I waver between favoring legalization of most drugs and not, but there's no question that the current War on Drugs is horribly harmful to our country and our erstwhile allies in whose countries the drugs are manufactured. Mostly-harmless people are harassed by law enforcement agencies and often thrown in jail for longer terms than rapists, and for what? Are drugs less of a problem now than they were 100 years ago when they were legal?
The latest outrage touches the War on Drugs tangentially and also involves an issue Clayton Cramer and Randy Balko have taken the lead on vocally denouncing: no-knock SWAT raids on drug suspects that needlessly endanger everyone involved.
The set-up, from Mr.

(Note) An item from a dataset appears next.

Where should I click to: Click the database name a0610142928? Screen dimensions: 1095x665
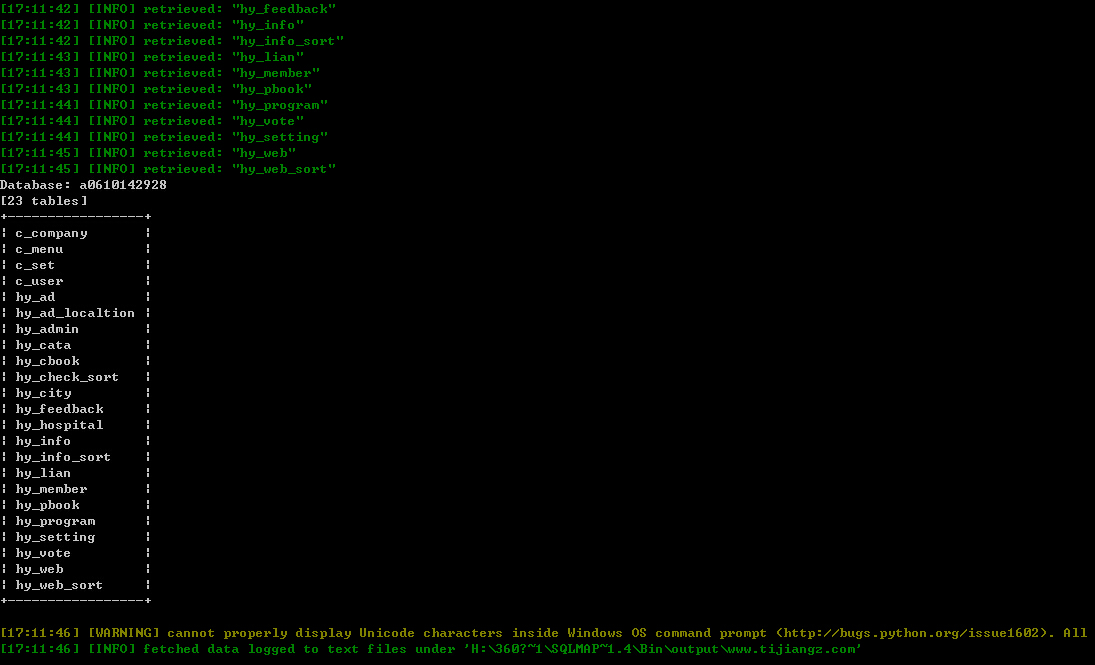[123, 185]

Balko: Cheryl Lynn Noel is gunned down in her home by police officers after marijuana seeds are found in her trash cans.
The facts of the case are awful: A Baltimore SWAT team conducted a 4:30am raid on the Noel family home after finding marijuana seeds and "trace" amounts of cocaine in the family's outdoor trash can. After battering down the door, they deployed a flashbang grenade, then rushed up the steps to the bedroom of Cheryl and Charles Noel.Cheryl Noel's stepdaughter had been murdered several years earlier, and her son had recently been jumped by thugs on his way home. So the family had a legal, registered handgun in the home, and Noel had reason to be frightened. When a SWAT officer kicked open the bedroom door, Noel sat up in bed with the gun, apparently pointed downward, not at the officer. The officer, who was wearing a helmet, mask, shield, and bulletproof vest, and who came in behind a bulletproof ballistic shield, fired twice. Noel slumped over, and the gun slipped out of her hand. The officer then walked over to her and ordered her to move further away from the gun. She couldn't, of course. When she didn't, he shot her a third time, essentially from point-blank range.
The punchline? The police officer who shot Noel has been given a Silver Star.

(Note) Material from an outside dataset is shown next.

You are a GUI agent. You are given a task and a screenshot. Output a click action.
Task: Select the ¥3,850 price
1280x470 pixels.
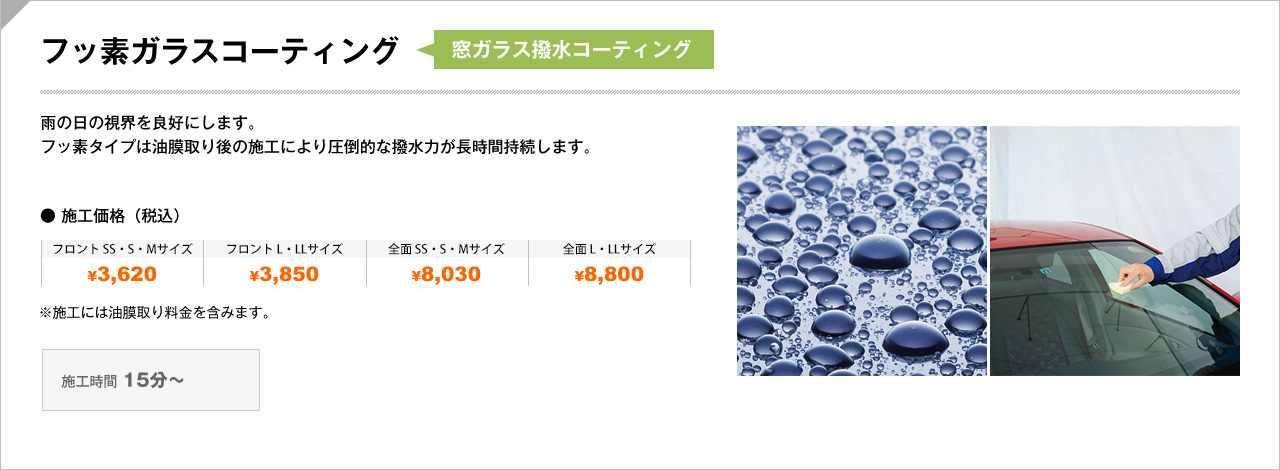pos(285,275)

On January 21, 2005, Officer Carlos Artson saved himself and his fellow officers from being shot. Officer Artson was confronted by a woman pointed a loaded handgun at him, during the service of a high risk, "no knock" search warrant for an ongoing narcotics investigation.

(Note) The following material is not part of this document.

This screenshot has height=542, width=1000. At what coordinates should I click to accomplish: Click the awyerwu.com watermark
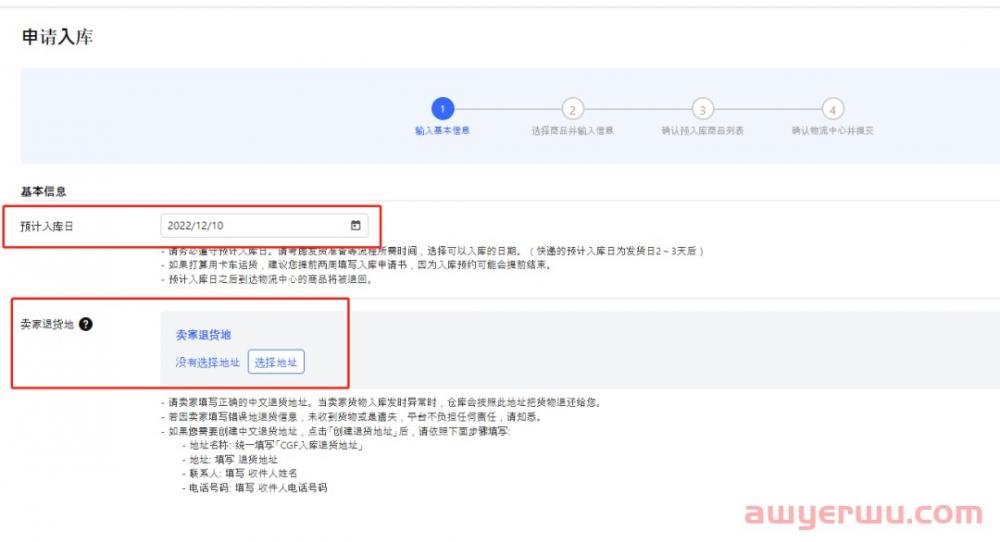[863, 514]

It's quite possible that Noel was pointing the gun at the officer and not at the ground, but what the heck were the police doing in her home unannounced at all? I'm a huge supporter of the police, but it's utterly insane that they can burst into your home and kill you because they found some seeds while they were rooting through your trash. Even if the police in this case acted entirely properly according to their procedures, the laws need to be changed to prevent them from being put into this kind of position.









A policeman's duty is often very risky, because they deal with life and death matters. Sometimes, they have to rely on their instinct, and that is why they may be wrong. Statistics say many police officers lose their life in their fight against criminality.
It may not happen often, but this time I 100% agree with you, MW.
What is the threshold for too much oppression?
It may sound like a rhetorical question but realize that the cost of employing police, and giving them guns to enforce laws is that sometimes the law will be enforced irrationally and irresponsibly. People will die for crimes not normally deserving of the death penalty. Some crimes will go unpunished for no good reason. etc. etc.
The question to answer is: With which policy does society benefit more? Grand juries that rubber stamp every police shooting or police afraid to their job for fear of prosecution?
I would hope there is a middle ground somewhere, but hope is not a valid management strategy.
Police officers have been granted too much freedom violating our Constitutional Rights. Where I live they are too young and immature to have this power.
SN is off his nut. The fact that criminals kill cops gives the police license to murder citizens? I've got news for you -- criminals kill people who aren't cops, too. That is why they are criminals.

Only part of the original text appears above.